Aunque la URSS también destinó enormes recursos para el desarrollo de una capacidad tecnológica y la educación vinculada a ella, su prioridad fundamental fue siempre militar, al tiempo en que optó por la autarquía en materia económica. Esta dualidad trajo consecuencias perversas. Mientras que su capacidad militar era extraordinaria, su economía civil acabó siendo sumamente subdesarrollada. Peor, una de las consecuencias pasmosas del tipo de industrialización que adoptó la URSS, condujo a que muchas de las principales cadenas productivas redujeran valor a lo largo del proceso industrial. Es decir, al final del proceso, el acero producido, por citar un ejemplo, resultaba menos valioso que los insumos que se habían incorporado en el proceso de fabricación. Hubiera sido mucho más rentable para la economía soviética vender el hierro, el coque y la energía invertida que fabricar acero. El resultado de años de substitución de importaciones en nuestro país no fue muy distinto.
La pregunta es qué hacer ahora. Lo que es obvio es que tenemos una situación caótica en la educación, en la que los incentivos están orientados en dirección contraria a la que sería necesaria. La SEP antepone el objetivo de mantener la paz sindical al desarrollo de una educación de alta calidad, y los intereses del sindicato apuestan primero por el bienestar de sus líderes que por mejorar la enseñanza. Por si esto no fuera suficiente, las enormes distorsiones que sufre nuestra economía y sociedad llevan a que la población ni siquiera esté consciente del problema que padece y de las deficiencias que sus hijos tendrán cuando lleguen al mercado de trabajo.

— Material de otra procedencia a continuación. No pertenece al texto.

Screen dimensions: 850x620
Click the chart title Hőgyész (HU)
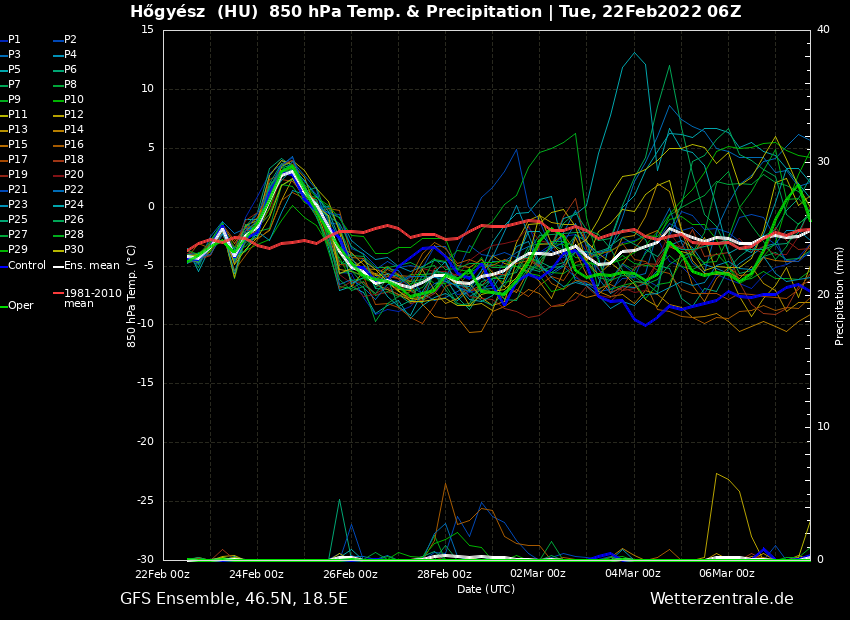(x=195, y=12)
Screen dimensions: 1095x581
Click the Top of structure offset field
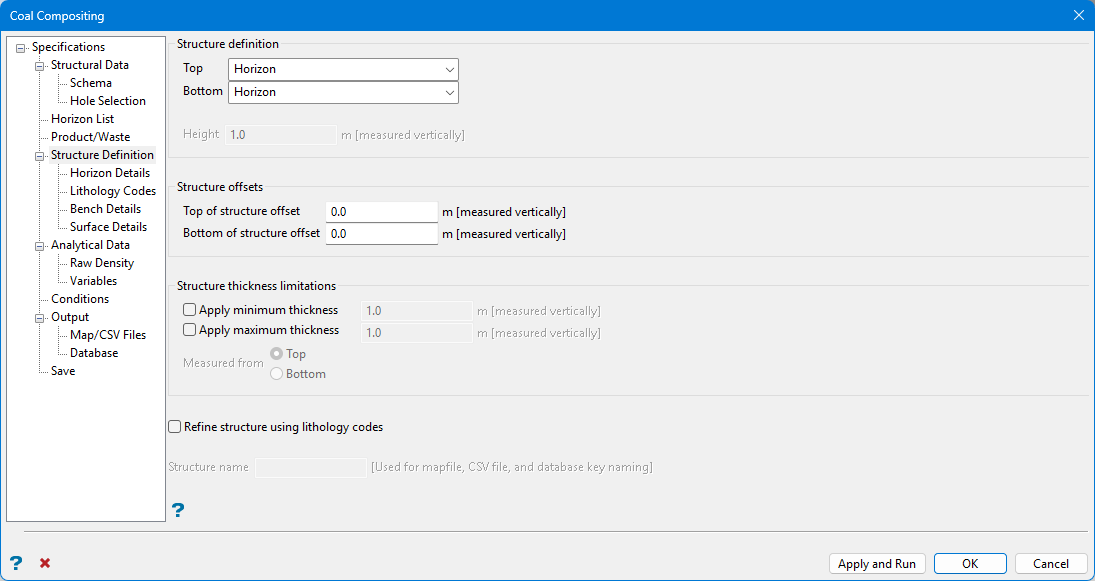click(x=381, y=212)
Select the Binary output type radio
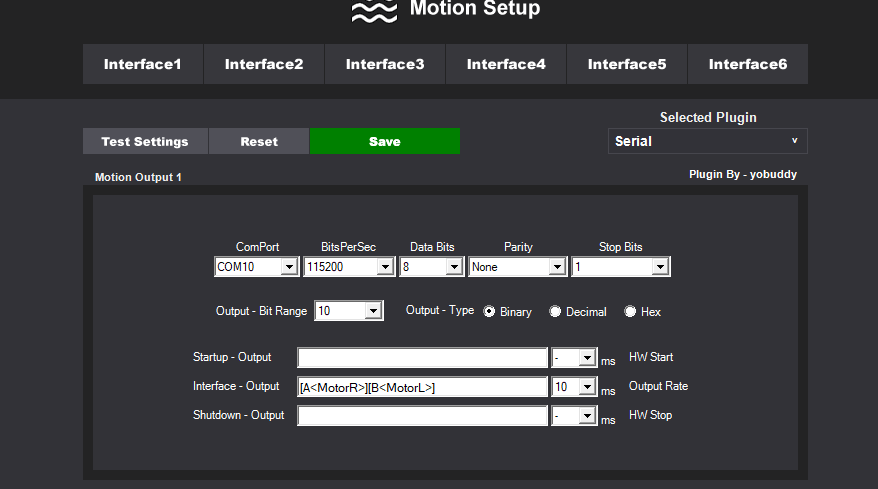 click(490, 312)
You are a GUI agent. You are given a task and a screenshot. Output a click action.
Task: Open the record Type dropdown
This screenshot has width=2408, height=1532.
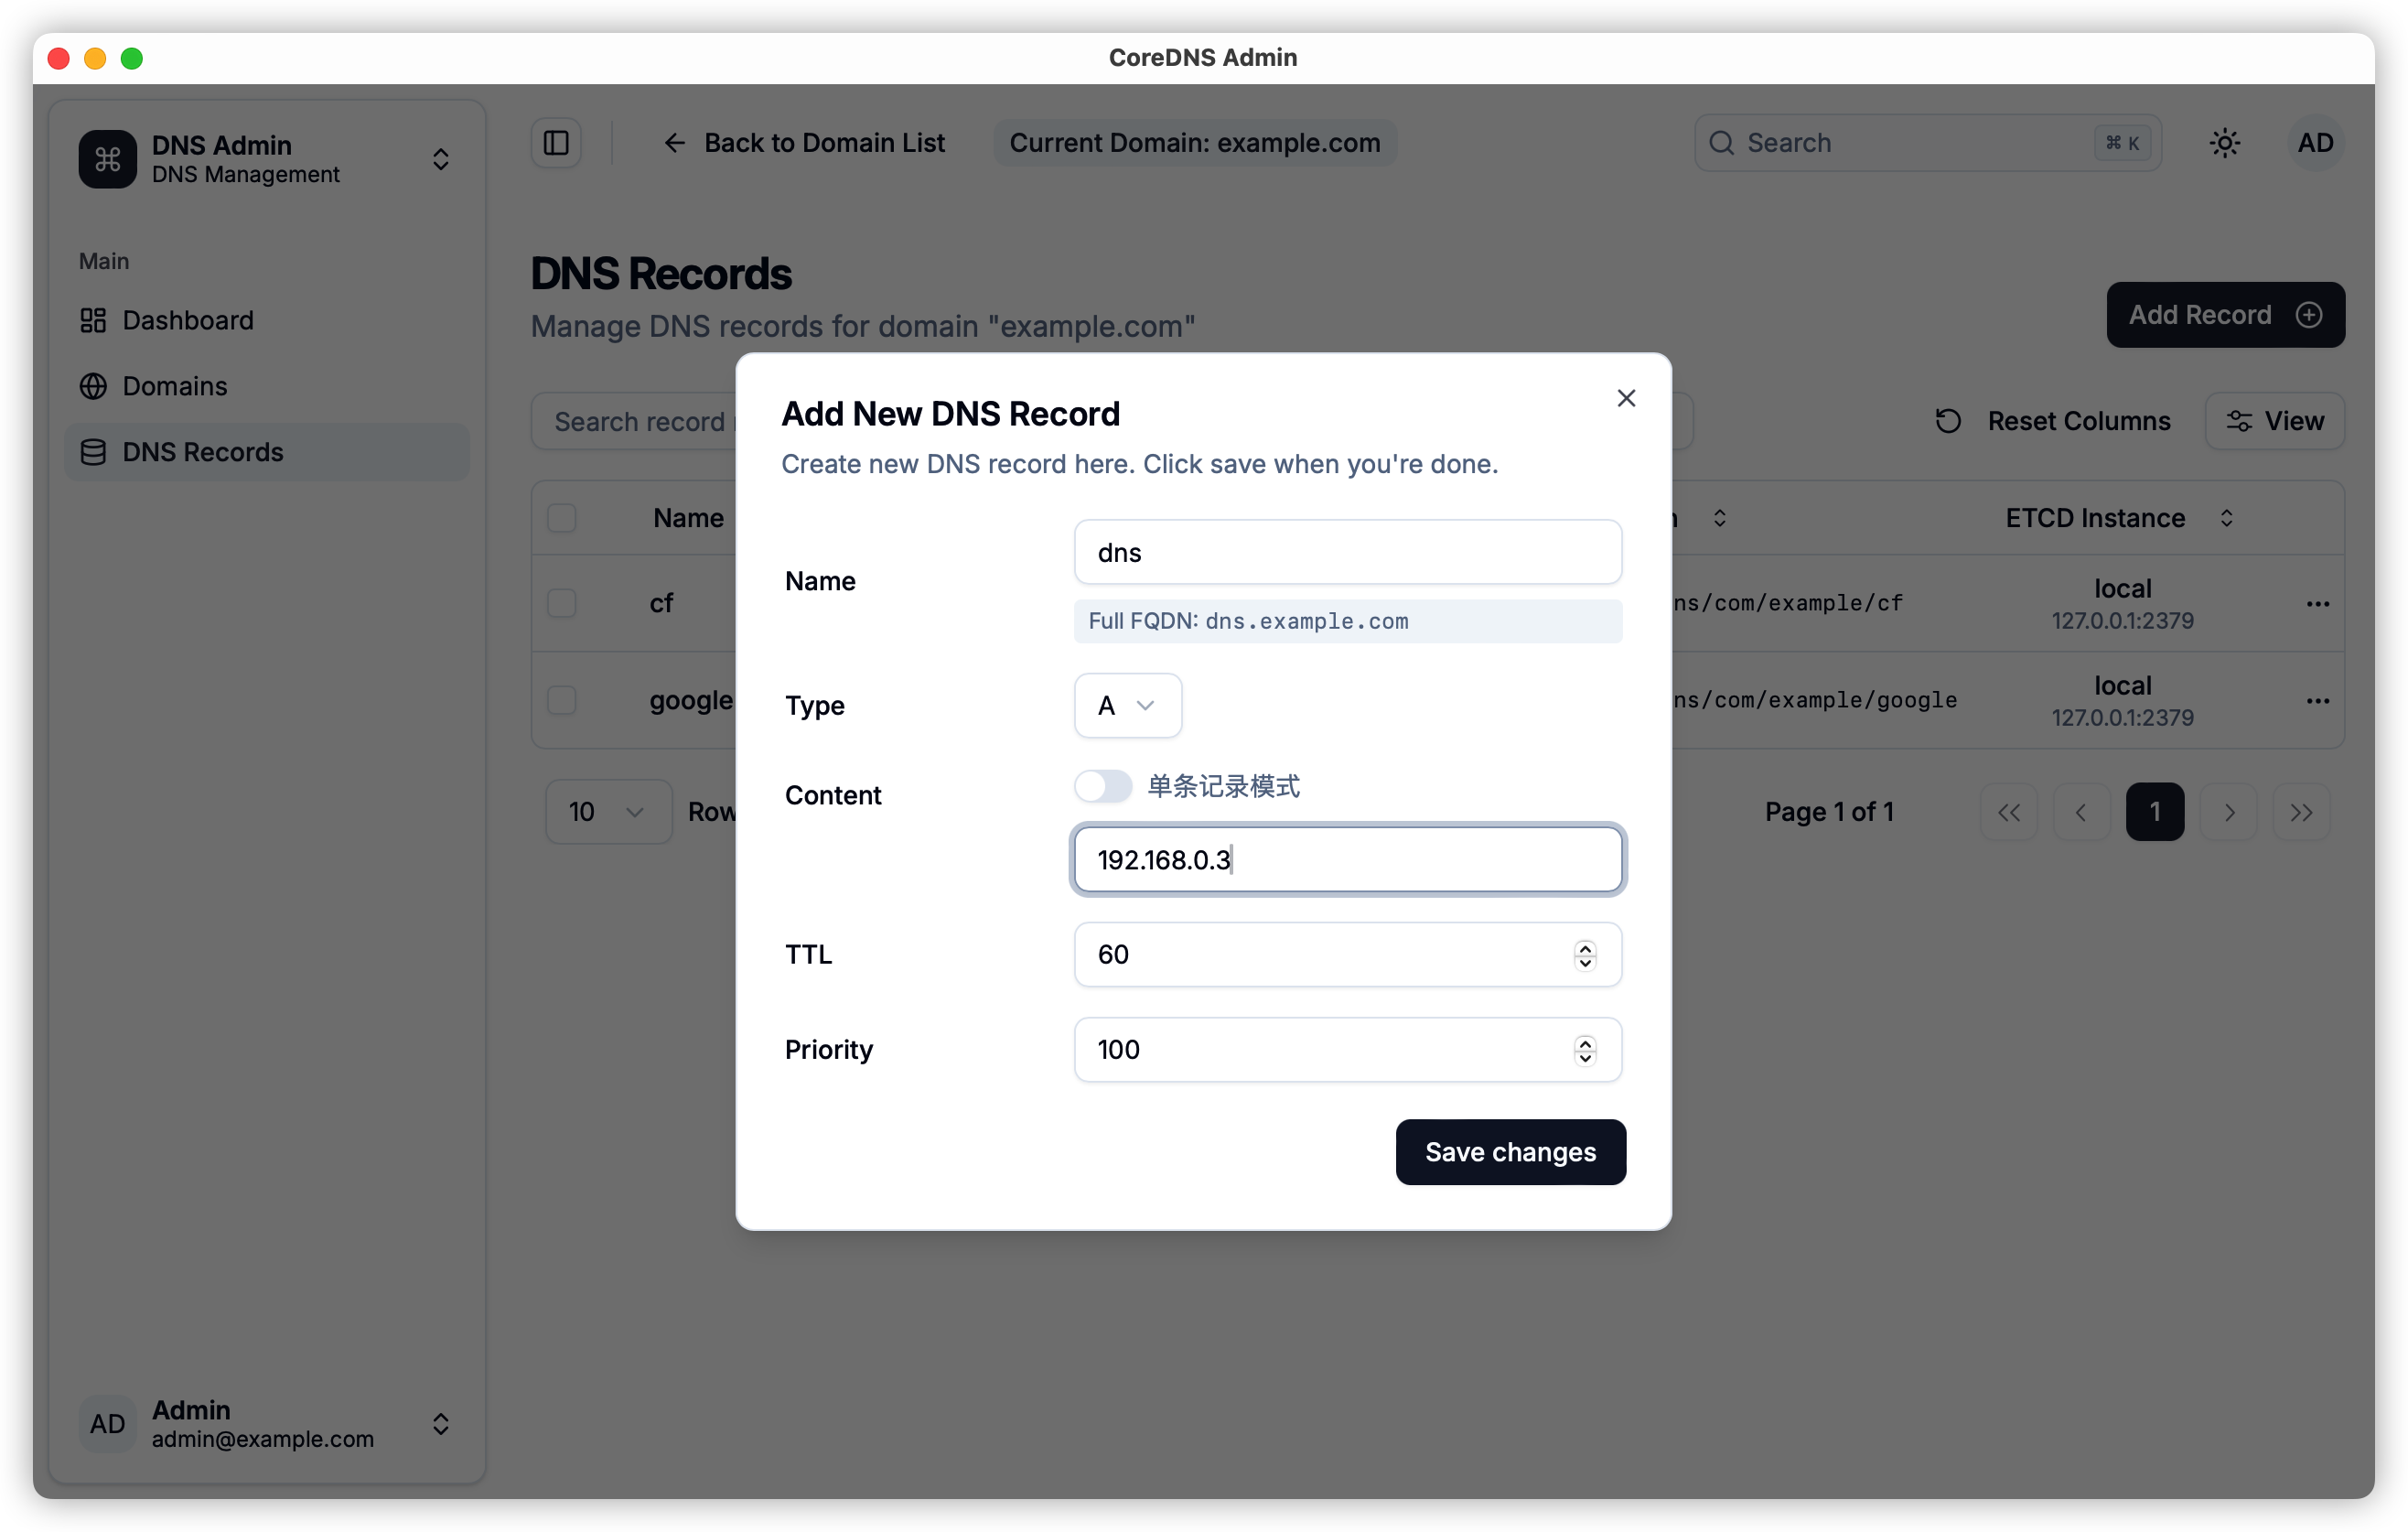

Un buen indicador del problema de la educación en México es que del total de egresados de instituciones de educación superior, el número de personas que opta por carreras técnicas, particularmente ingenierías, es equivalente al que estudia ciencias sociales (ANUIES, 1998). En el primer caso, las oportunidades de empleo bien remunerado son muchas, mientras que en el segundo el mercado de trabajo es extraordinariamente estrecho. Alguna distorsión debe existir para que se presenten estos resultados. Por supuesto, no hay nada de malo en que cada quien estudie lo que más le atraiga; pero, como país, estas cifras revelan el enorme problema educativo, además de social y económico, que tenemos enfrente.